One of the biggest obstacles to building a real estate portfolio is how to finance properties without injecting a massive amount of cash, which can be infeasible and dilute returns. Enter the BRRRR strategy, one of the oldest and most dependable and predictable strategies to employ when looking to expand you single-family rental portfolio. Today we’re breaking this strategy down to show you can you can scale without the unrealistic capital injection.

The BRRRR strategy is an acronym for “buy, rehab, rent, refinance, repeat.” The strategy starts with finding a property that is undervalued and has the potential to be renovated into a higher-quality rental unit. Once you’ve determined that the numbers make sense and you’re able to buy the property cash or through creative financing methods like seller financing or hard money loans, it’s time to start the renovations.

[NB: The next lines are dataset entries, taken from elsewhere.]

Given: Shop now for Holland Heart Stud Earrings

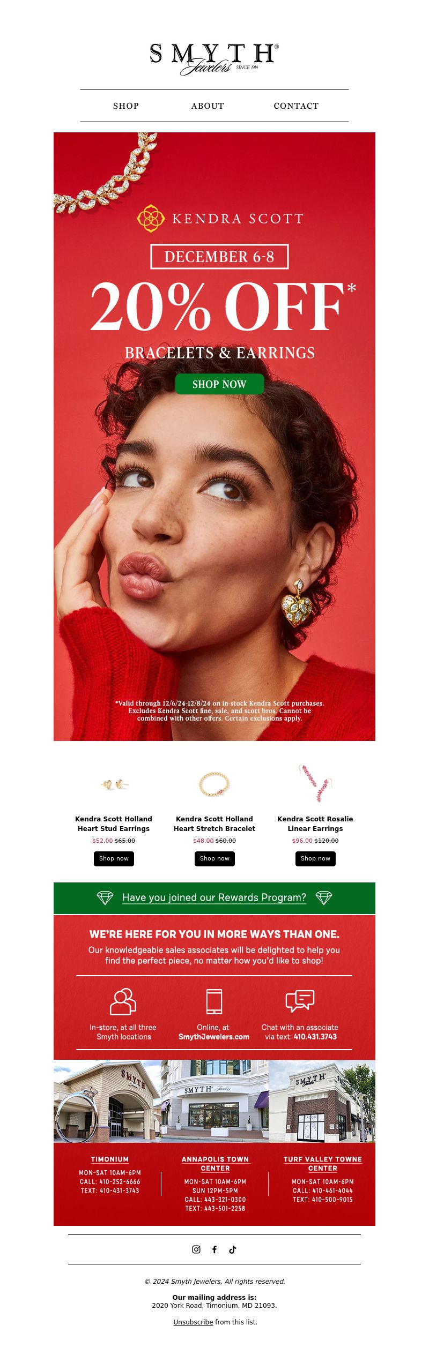Looking at the screenshot, I should [x=114, y=858].
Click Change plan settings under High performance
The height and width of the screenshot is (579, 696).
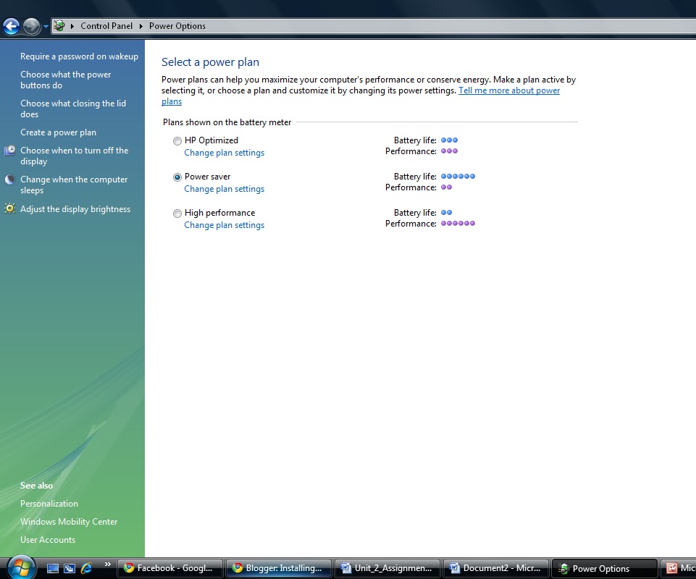point(224,225)
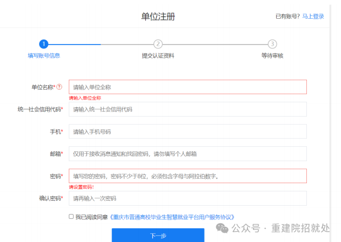Viewport: 341px width, 242px height.
Task: Click into the 统一社会信用代码 input field
Action: pos(188,109)
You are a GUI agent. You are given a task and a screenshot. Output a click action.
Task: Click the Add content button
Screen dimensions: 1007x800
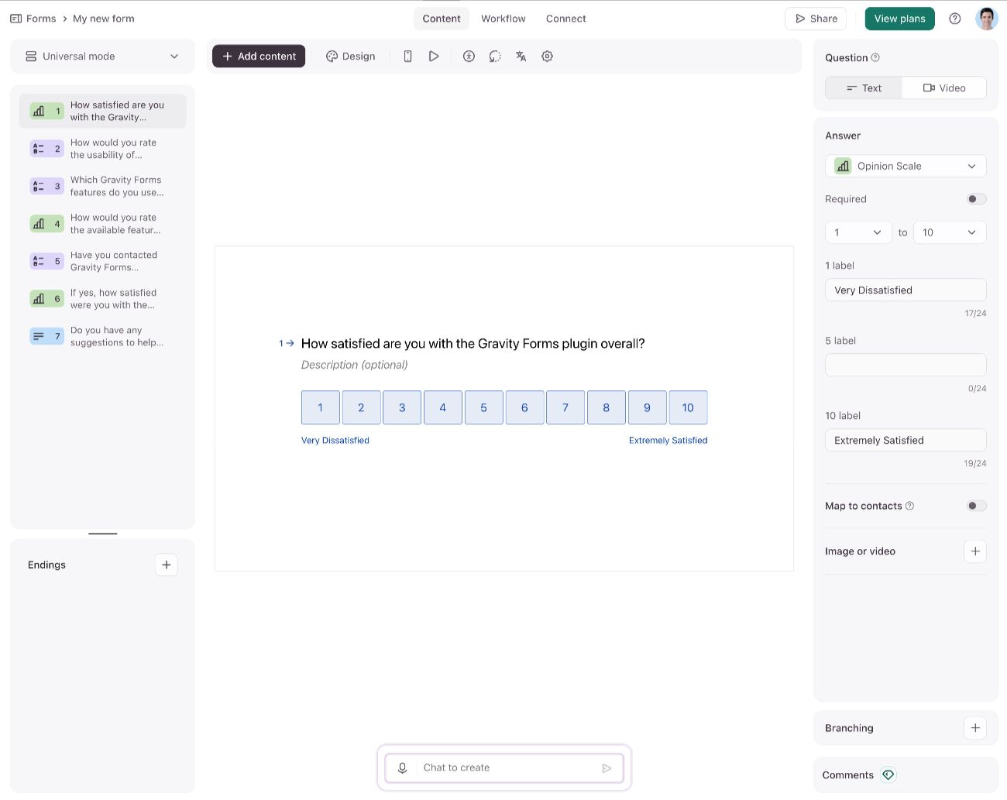[x=258, y=56]
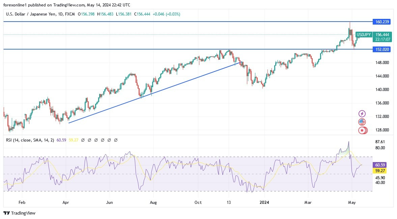The width and height of the screenshot is (397, 219).
Task: Toggle the 152.020 horizontal line label
Action: [381, 49]
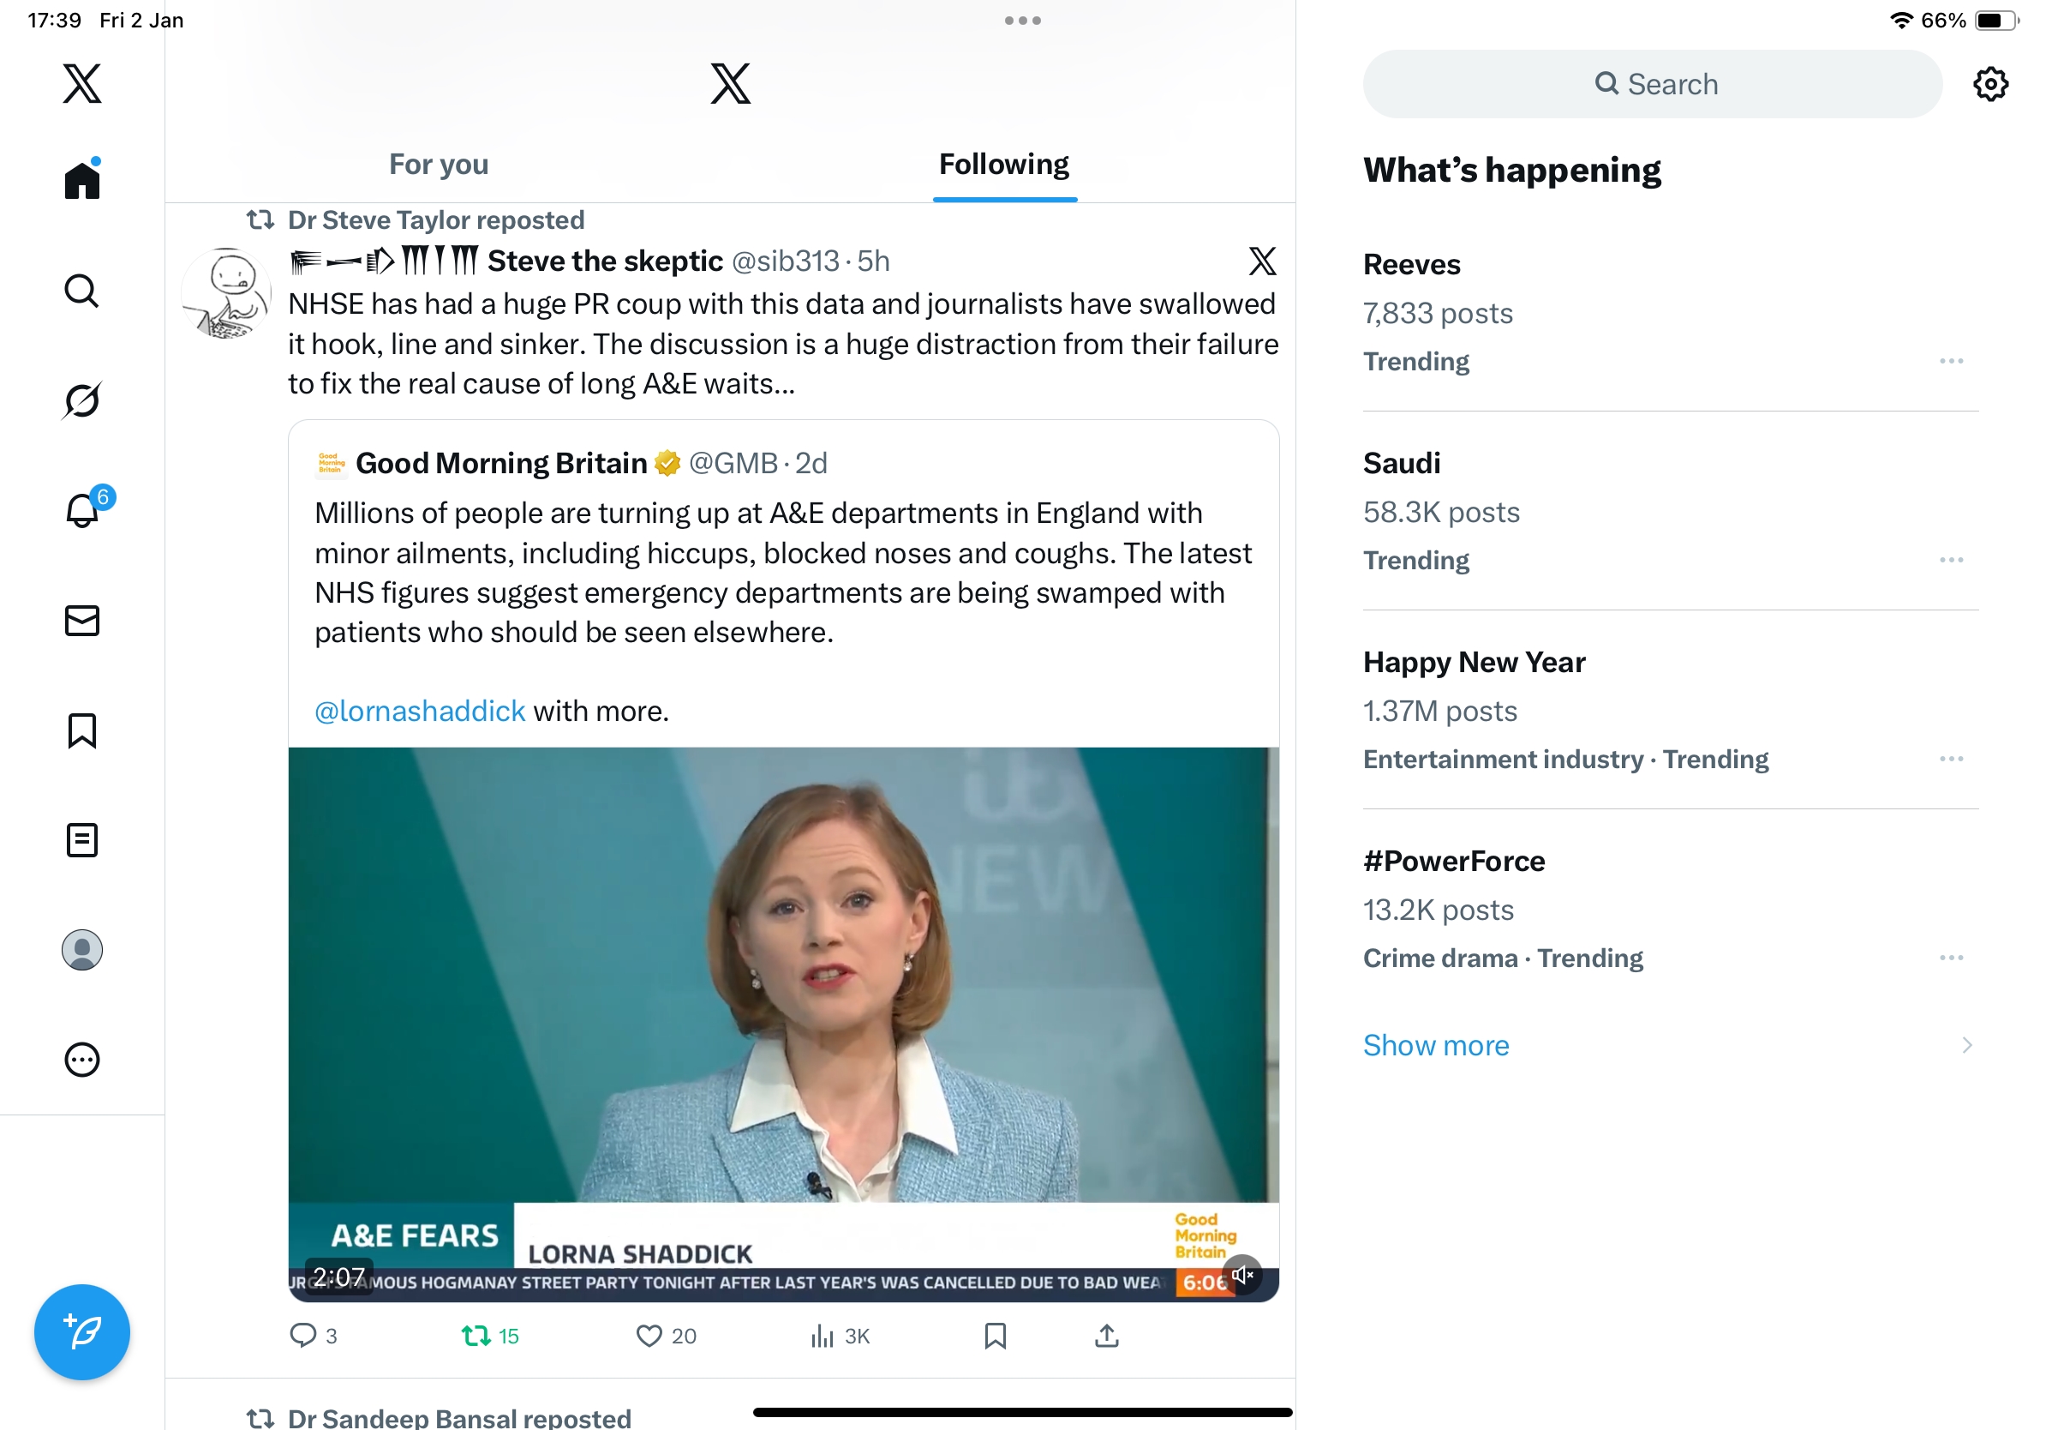Select the Following tab
The image size is (2046, 1430).
pyautogui.click(x=1003, y=164)
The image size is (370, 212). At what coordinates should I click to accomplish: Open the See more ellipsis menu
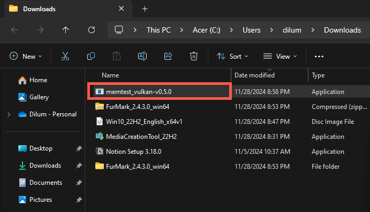click(x=319, y=56)
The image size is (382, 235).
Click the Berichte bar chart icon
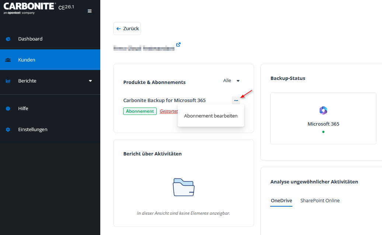point(8,81)
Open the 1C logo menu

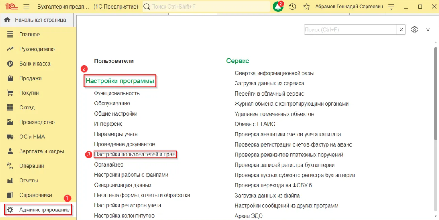(11, 7)
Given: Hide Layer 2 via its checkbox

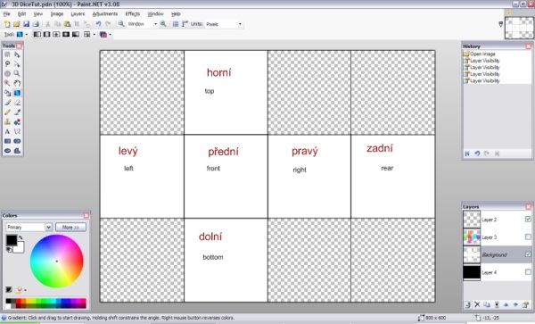Looking at the screenshot, I should coord(528,219).
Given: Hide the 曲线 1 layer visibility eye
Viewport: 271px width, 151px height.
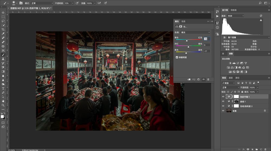Looking at the screenshot, I should pos(223,101).
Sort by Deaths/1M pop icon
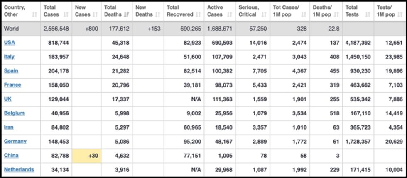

After completing the necessary renovations to bring the property up to code and making it more appealing to renters, you’ll then list the unit on the rental market. At this point, you may be wondering how you’ll finance the entire endeavor without breaking the bank. This is where refinancing comes in.

You’ll be able to refinance the property after completing the renovations and securing a tenant, which, if executed properly, can give you access to all of the cash you initially put into the deal. From there, it’s simply a matter of repeating the process with new properties to continue scaling your real estate portfolio.

While the BRRRR strategy may seem simple on paper, it does require a significant amount of work and knowledge in order to be successful. However, if you’re willing to put in the time and effort, this strategy can be an excellent way to expand your portfolio without breaking the bank.

The most important part of implementing the BRRRR strategy in your investing is finding quality deals. In order to find these deals, you need to be constantly searching for properties that are undervalued and have the potential to be renovated into a higher-quality rental unit. This can be a full-time job in itself, but it’s important to remember that the time you invest now will pay off later down the road. Focus on deals in which your all in investment will be no greater than 75%-80% of the after repaired value (ARV) of the home. This will allow you to recoup as much of your upfront cash investment as possible after refinancing the home, allowing you to repeat the process without the substantial cash outlay.